The Local Encoder Model uses a local block-causal attention mask to enforce that bytes can only attend to a fixed window of preceding bytes, while preventing attention across document boundaries. To enhance stability and efficiency, the model applies pre-LayerNorm to queries, keys, and values, omits positional embeddings, and incorporates residual connections around the cross-attention block.
The Local Decoder is also a lightweight transformer-based model. It decodes global patch representations into raw bytes, using a sequence of cross-attention and transformer layers. The decoder operates autoregressively, predicting raw bytes as a function of previously decoded bytes, with its input derived from the hidden representations produced by the local encoder.
In the decoder’s cross-attention mechanism, the roles of queries and key/values are reversed compared to the encoder: byte representations act as queries, while patch representations serve as key/values.
Similar to the encoder, the decoder uses multi-headed attention, pre-LayerNorm, residual connections, and no positional embeddings.
Experiments
The model is pre-trained on the Llama 2 dataset (2 trillion tokens) and BLT-1T (a new dataset with 1 trillion tokens).
BLT matches or outperforms BPE models in scaling trends, validating its effectiveness in compute-optimal regimes. Larger BLT patch sizes (6–8 bytes) improve performance and reduce inference FLOPs by up to 50%. While models with larger patch sizes start with lower performance (e.g., at 1B parameters), they surpass BPE models at larger scales (e.g., 7B parameters).
The BLT-Entropy model outperforms the Llama 3 model on 4 out of 7 tasks while being trained on the same number of bytes.
BLT allows simultaneous increases in model size and patch size while maintaining constant training and inference FLOPs and data volume. BLT models exhibit better scaling trends than BPE-based models, especially beyond the compute-optimal regime.
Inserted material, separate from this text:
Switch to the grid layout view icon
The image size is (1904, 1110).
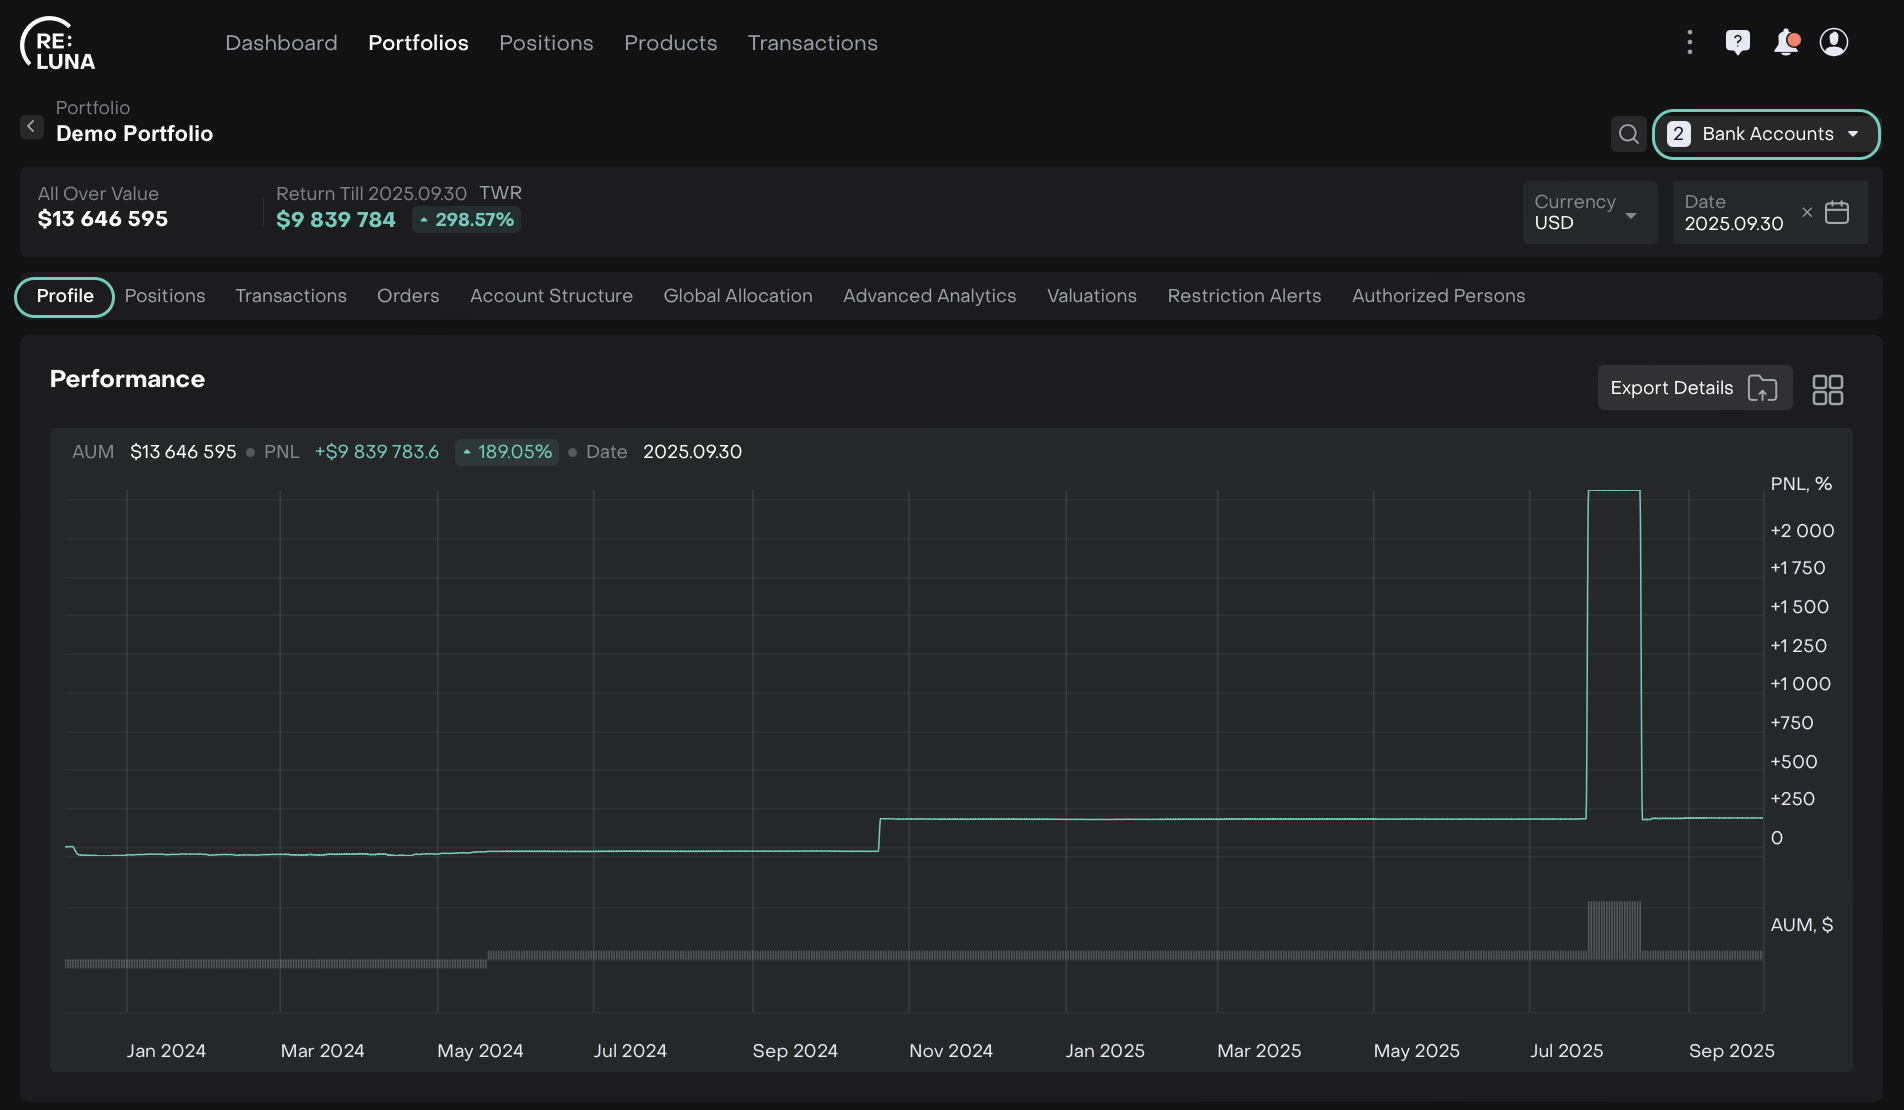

While BPE models perform better with smaller training budgets, BLT quickly surpasses them as compute budgets increase.
BLT demonstrates significant advantages over tokenizer-based models in robustness, character-level understanding, and low-resource language tasks due to its byte-level architecture:
- Robustness to Noisy Data: BLT outperforms tokenizer-based models, including Llama 3.1, by an average of 8 points in noised benchmark tasks like HellaSwag. This includes handling noise strategies such as random case changes, character repetition, and uppercase transformations.
- Phoneme Mapping: In Grapheme-to-Phoneme tasks from the Phonology Bench, BLT surpasses Llama 3, showing its superior ability to process character-level representations and map them to phonemes.
- Character-Level Understanding: On the CUTE benchmark, which tests composition, orthographic similarity, and sequence manipulation, BLT outperforms Llama 3 by over 25 points. It excels in character manipulation tasks, achieving near-perfect scores on spelling tasks, demonstrating that character-level information is harder to learn for BPE models.
- Low-Resource Machine Translation: On the FLORES-101 benchmark, BLT surpasses Llama 3 in translating into English by 2 BLEU points and translating from English by 0.5 points. It performs especially well in low-resource languages.
Limitations and possible improvements
Many experiments were conducted on models up to 1B parameters, and architectural choices might evolve as BLT scales to 8B parameters and beyond, reaching further performance improvements.
Existing transformer libraries are optimized for tokenizer-based architectures. While BLT uses efficient components like FlexAttention, its implementation is not yet fully optimized and could benefit from further refinement.
BLT currently relies on a separately trained entropy model for patching. Learning patching in an end-to-end manner is identified as a promising direction for enhancing performance.